Há alguns dias, arrumando livros e selecionando papéis antigos, deparei-me com um texto publicado pelo jornal Folha de São Paulo, que me trouxe à mente um problema bastante frequente nos textos dos alunos: erros na regência verbal!
O texto não apresenta problema especificamente de regência, mas há o emprego de verbos que dão margem a isso. Vejamos:
Não fomos apresentadosAlgumas semanas antes do impeachment de Collor, em 92, o vereador João Pedro (PC do B) subiu à tribuna da Câmara Municipal de Manaus para atacar o então presidente.Exaltado, João Pedro defendia a renúncia imediata de Collor ou a sua cassação pelo Congresso Nacional. No meio do discurso, a vereadora Lurdes Lopes (PFL) pediu um aparte ao colega e logo foi dizendo:– Nobre vereador, o presidente Collor de Mello não é nada disso. “Disconcordo” totalmente do senhor.João Pedro não perdoou o erro da parlamentar:– Vereadora, a senhora está agredindo o Aurélio.Sem perceber que o parlamentar se referia ao dicionário Aurélio, Lurdes passou a berrar, muito contrariada, provocando gargalhadas:– O senhor está fazendo uma acusação absolutamente infundada! Jamais falei mal do Aurélio. Aliás, nem conheço ninguém com esse nome!Folha de São Paulo, 11/1/2000 (adaptado)

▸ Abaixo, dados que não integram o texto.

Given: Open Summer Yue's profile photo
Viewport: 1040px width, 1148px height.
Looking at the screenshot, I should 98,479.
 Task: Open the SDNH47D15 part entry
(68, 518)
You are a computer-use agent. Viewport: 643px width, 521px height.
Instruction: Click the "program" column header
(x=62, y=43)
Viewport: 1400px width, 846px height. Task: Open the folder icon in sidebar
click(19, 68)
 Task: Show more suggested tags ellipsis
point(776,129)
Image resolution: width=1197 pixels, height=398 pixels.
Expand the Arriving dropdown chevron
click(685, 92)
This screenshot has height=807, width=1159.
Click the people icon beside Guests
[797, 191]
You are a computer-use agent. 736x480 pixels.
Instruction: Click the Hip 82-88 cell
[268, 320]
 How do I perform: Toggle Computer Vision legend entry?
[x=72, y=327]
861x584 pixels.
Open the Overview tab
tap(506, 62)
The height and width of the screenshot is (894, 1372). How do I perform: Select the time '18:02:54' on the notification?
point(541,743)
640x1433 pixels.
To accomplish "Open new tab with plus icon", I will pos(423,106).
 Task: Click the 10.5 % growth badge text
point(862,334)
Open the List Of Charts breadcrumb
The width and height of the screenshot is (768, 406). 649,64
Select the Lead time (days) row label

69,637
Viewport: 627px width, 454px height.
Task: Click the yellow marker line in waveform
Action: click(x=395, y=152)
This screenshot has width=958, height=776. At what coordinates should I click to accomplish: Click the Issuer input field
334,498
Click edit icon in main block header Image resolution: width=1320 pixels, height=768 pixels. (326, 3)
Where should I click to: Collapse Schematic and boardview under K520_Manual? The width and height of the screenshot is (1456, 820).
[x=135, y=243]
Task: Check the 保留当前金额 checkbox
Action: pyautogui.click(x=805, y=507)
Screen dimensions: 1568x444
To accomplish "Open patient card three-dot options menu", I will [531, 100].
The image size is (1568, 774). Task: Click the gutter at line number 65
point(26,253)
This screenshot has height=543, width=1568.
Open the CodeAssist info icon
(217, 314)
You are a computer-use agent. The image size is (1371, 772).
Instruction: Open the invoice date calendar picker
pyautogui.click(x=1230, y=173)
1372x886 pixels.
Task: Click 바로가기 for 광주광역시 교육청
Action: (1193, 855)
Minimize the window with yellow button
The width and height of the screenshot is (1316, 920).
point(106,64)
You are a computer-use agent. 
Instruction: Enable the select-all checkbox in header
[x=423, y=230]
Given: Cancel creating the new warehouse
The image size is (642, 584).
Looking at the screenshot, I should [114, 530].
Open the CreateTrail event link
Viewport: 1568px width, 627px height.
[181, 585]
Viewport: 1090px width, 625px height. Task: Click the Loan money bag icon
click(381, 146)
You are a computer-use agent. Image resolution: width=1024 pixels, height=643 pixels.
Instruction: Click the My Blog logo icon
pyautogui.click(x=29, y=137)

No ‘causo’ acima, a vereadora criou um neologismo por meio de um procedimento conhecido como prefixação. É um processo bastante usual na formação de palavras. O problema foi que ela desconsiderou que já havia um elemento indicador de convergência [o co(n)- ] no termo concordar.
Os elementos que usamos como prefixos na língua portuguesa são, na sua maioria, antigas preposições latinas, as quais já carregavam informações. Muitas vezes, na evolução das palavras, as preposições acabaram ‘grudadas’ ao termo que vinha a seguir e os falantes foram perdendo a noção da presença delas e acabaram, muitas vezes, acrescentando mais uma, para garantir a clareza.
Foi o que ocorreu com “concordar” e “discordar”, que são verbos transitivos indiretos mas introduzem complementos por meio de preposições diferentes. Os prefixos que antecedem os radicais desses verbos (con, dis) já orientam quanto a esse sentido diferente: concorda-se “com” e discorda-se “de“. Deve-se então dizer: “Concordo com o nobre colega” ou “Discordo do nobre colega”.
Outra situação problemática envolvendo verbos e seus complementos, ou seja, questão de regência, ocorre quando o autor do texto quer ‘otimizar’ o trabalho do complemento e coloca um complemento apenas servindo a dois verbos. Às vezes, quando os verbos têm a mesma regência, não há desvio em relação à norma culta. Vejamos um caso de otimização adequada:
A consumidora foi à feira, escolheu e levou várias frutas.
Observemos que tanto escolher quanto levar são VTD, daí podermos colocar apenas um OD na sequência.
Porém, se os verbos tivessem regência diferente (um VTD e outro VTI, ou dois VTI ou VI, mas que exijam preposições distintas) essa otimização não seria possível. Observemos o que ocorre na frase abaixo:
Vi e gostei daquele sapato.
O problema aqui é que ver é VTD (não pede preposição) e gostar é VTI e pede preposição de. Dessa forma, não podemos usar apenas um termo para completar a ideia. O adequado seria:
Vi aquele sapato e gostei dele.
Outro exemplo de inadequação aparece nesta frase:
O rapaz foi e voltou de SP no mesmo dia.
Nesse caso temos o verbo ir, que rege preposição a, e voltar, que pede preposição de. Dessa forma, não podemos usar apenas um termo para completar a ideia (aqui não há complemento verbal, e sim adjunto adverbial de lugar). Adequando a frase à norma culta, teremos:
O rapaz foi a SP e voltou de lá no mesmo dia.
Temos, então, que tomar cuidado com as chamadas regências cruzadas, essa inadequação no emprego das preposições adequadas a cada verbo.